__ASSIGNMENT__. Look below for the line that contains "Screenshot is 375x1892.", then copy it and each following line exactly, through and including the line that contains "- Company Profile (70, 1437)".
##########
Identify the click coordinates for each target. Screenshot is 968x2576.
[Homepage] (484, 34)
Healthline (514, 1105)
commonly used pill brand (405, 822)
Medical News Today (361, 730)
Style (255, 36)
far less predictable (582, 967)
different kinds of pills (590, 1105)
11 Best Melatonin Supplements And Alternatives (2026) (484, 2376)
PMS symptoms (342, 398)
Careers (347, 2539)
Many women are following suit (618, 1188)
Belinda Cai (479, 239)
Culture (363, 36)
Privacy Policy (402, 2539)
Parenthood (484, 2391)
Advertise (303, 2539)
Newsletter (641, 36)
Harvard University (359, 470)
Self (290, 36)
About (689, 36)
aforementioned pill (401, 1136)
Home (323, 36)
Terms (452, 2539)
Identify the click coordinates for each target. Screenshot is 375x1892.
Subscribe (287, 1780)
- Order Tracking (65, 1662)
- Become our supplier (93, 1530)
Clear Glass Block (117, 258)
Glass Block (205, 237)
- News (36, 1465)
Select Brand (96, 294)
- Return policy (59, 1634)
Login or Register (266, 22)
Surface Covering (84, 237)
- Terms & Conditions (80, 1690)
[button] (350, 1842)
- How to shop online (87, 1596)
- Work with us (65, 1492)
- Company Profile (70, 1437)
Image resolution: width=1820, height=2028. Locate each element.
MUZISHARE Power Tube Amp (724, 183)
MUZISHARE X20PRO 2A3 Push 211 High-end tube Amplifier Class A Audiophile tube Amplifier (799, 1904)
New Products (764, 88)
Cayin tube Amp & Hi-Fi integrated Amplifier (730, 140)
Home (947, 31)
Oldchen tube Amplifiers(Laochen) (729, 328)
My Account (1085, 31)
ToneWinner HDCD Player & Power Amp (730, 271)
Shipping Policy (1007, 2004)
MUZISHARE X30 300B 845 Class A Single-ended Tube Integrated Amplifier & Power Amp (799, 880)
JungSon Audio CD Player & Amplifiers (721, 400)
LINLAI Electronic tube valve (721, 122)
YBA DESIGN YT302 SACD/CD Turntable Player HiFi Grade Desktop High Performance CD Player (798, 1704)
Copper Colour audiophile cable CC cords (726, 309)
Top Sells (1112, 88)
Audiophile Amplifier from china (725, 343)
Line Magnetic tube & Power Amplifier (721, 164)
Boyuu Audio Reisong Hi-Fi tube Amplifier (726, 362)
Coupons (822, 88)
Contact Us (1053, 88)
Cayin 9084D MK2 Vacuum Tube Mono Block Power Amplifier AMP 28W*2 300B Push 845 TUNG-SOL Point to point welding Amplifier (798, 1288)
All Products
##########
__REPLY TO THE TASK__.
Identify the click coordinates for each target. Screenshot is 375x1892.
Subscribe (287, 1780)
- Order Tracking (65, 1662)
- Become our supplier (93, 1530)
Clear Glass Block (117, 258)
Glass Block (205, 237)
- News (36, 1465)
Select Brand (96, 294)
- Return policy (59, 1634)
Login or Register (266, 22)
Surface Covering (84, 237)
- Terms & Conditions (80, 1690)
[button] (350, 1842)
- How to shop online (87, 1596)
- Work with us (65, 1492)
- Company Profile (70, 1437)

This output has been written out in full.